# start of Supplied material

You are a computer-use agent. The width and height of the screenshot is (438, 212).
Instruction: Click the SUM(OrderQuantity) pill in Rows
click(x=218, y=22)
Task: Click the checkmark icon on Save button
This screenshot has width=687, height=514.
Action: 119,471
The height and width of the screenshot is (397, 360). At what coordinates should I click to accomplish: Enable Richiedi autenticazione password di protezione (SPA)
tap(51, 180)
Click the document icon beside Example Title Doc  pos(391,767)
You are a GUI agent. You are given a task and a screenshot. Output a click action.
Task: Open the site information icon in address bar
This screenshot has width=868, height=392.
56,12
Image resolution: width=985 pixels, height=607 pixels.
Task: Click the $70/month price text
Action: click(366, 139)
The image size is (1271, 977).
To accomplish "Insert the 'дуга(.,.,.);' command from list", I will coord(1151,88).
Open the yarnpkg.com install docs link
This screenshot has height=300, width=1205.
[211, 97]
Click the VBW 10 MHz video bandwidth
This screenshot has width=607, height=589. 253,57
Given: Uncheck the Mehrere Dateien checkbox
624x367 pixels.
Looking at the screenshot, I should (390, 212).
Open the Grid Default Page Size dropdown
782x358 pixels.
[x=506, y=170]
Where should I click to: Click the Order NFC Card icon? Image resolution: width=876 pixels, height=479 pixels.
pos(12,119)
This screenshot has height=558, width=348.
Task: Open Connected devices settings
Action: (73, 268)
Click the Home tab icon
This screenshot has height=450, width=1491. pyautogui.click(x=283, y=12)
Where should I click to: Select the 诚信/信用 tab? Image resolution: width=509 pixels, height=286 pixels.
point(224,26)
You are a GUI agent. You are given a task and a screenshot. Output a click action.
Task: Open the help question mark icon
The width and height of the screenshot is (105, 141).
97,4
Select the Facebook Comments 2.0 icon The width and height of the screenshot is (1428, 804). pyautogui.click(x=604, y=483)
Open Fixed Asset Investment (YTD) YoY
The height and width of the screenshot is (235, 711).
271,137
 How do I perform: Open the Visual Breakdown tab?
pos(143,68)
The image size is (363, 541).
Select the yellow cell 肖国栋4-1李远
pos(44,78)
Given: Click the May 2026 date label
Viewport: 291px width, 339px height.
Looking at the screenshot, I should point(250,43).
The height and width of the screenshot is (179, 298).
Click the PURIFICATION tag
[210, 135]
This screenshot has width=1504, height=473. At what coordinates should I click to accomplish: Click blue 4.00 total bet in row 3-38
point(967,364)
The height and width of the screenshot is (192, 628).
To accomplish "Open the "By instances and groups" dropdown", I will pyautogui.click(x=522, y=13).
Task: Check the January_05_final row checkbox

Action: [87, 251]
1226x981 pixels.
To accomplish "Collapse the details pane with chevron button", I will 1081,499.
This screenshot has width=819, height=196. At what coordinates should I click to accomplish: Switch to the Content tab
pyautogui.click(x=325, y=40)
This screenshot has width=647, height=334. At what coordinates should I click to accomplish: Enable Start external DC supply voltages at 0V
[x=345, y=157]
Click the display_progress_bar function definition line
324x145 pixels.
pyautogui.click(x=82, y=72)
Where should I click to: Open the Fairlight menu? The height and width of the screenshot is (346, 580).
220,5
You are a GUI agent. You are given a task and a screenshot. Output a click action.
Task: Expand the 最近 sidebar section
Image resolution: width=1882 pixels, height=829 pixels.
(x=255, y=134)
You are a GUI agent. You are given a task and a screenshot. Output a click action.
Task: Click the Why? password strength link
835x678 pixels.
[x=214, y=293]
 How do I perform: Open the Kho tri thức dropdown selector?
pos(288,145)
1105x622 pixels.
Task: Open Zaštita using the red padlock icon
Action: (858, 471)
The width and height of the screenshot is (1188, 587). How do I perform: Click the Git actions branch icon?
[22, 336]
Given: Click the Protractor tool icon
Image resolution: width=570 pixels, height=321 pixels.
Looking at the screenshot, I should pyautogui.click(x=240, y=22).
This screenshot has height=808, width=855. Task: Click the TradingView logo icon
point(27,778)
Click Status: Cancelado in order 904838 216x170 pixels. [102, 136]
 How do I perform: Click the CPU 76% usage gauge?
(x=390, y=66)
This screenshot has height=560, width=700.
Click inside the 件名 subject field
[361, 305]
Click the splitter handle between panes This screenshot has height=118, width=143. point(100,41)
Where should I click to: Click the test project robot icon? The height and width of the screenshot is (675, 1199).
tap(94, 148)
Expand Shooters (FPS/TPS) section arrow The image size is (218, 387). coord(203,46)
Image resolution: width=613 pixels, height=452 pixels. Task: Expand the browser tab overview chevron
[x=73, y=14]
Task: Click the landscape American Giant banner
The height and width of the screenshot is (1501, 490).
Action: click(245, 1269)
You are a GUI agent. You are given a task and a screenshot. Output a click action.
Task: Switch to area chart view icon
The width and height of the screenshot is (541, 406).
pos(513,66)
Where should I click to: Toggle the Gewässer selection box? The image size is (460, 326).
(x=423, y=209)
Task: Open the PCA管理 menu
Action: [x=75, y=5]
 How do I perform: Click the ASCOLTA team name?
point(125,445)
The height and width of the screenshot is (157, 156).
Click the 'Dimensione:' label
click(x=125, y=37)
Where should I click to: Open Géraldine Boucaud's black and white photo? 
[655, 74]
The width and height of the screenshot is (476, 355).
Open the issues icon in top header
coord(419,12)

# end of Supplied material

■ Exercise prompt ■
Find each line in the material above that contains the word "Switch", matching case, and copy those lines out in full.

■ Exercise output ■
This screenshot has width=819, height=196. At what coordinates should I click to accomplish: Switch to the Content tab
Task: Switch to area chart view icon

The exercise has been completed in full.